The modern interest in magic and art dates back to the early 20th century and was particularly prevalent in Surrealism, with references to alchemy, tarot and shamanism. In 1957, the Surrealist leader, Andre Breton also published ‘L’Art Magique’, which included responses to the nature of magic art by writers, artists and ethnographers. (Dawn Ades, ‘Paolozzi, Surrealism, Ethnography’ in Lost Magic Kingdoms, 1985, p61)

Who are the magicians of the earth?
The concept of the Magicien was adopted by the curators of ‘Magiciens de la Terre’ as a method of standardising the concept of the artist in a global context. As the publicity for the retrospective of Magiciens describes: “Uniting artists from all over the world, “Magicien” was used as an umbrella term for artists using extremely different practices in cultures far distant from each other, where some possessed a pronounced otherness with regard to European culture…

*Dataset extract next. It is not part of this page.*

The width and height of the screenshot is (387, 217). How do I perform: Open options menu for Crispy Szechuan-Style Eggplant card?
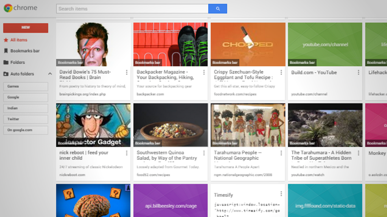pyautogui.click(x=281, y=73)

“One of the aims of the Magiciens de la terre was to show the Western public what Jean-Hubert Martin called “visual and static objects, whose essential quality is to be vessels of the spirit” – a collection of works embodying a spiritual aspect and objects from ritual practices, which their creators had imbued with traditional codes while giving them a personal dimension. In this respect, Voodoo rites are particularly present in the exhibition archives, and so the terms “cosmogony”, “rites” and “rituals” are omnipresent in the surviving documentation”.

The title Magiciens de la Terre attempted to circumvent the problematic nomenclature of artist in a global context by equating the artistic transformation of materials with a kind of spiritual or alchemical practice. However, this attempt to create an equivalence between the artists, produced the effect of flattening out any socio-economic and political differences, thereby removing opportunities to celebrate difference within the production of art, as well as denying the different experiences and values placed upon artists by the international art market.

Responses from the Magiciens themselves
The concern about the title of the exhibition was acutely expressed through several of the works in the exhibition, particularly in the case of Barbara Kruger’s ‘Qui sont les Magiciens de la Terre?’ a large billboard suggesting a variety of professions, which functioned as a way of questioning the valorisation of the artist. (Making Art Global, 2014, p252)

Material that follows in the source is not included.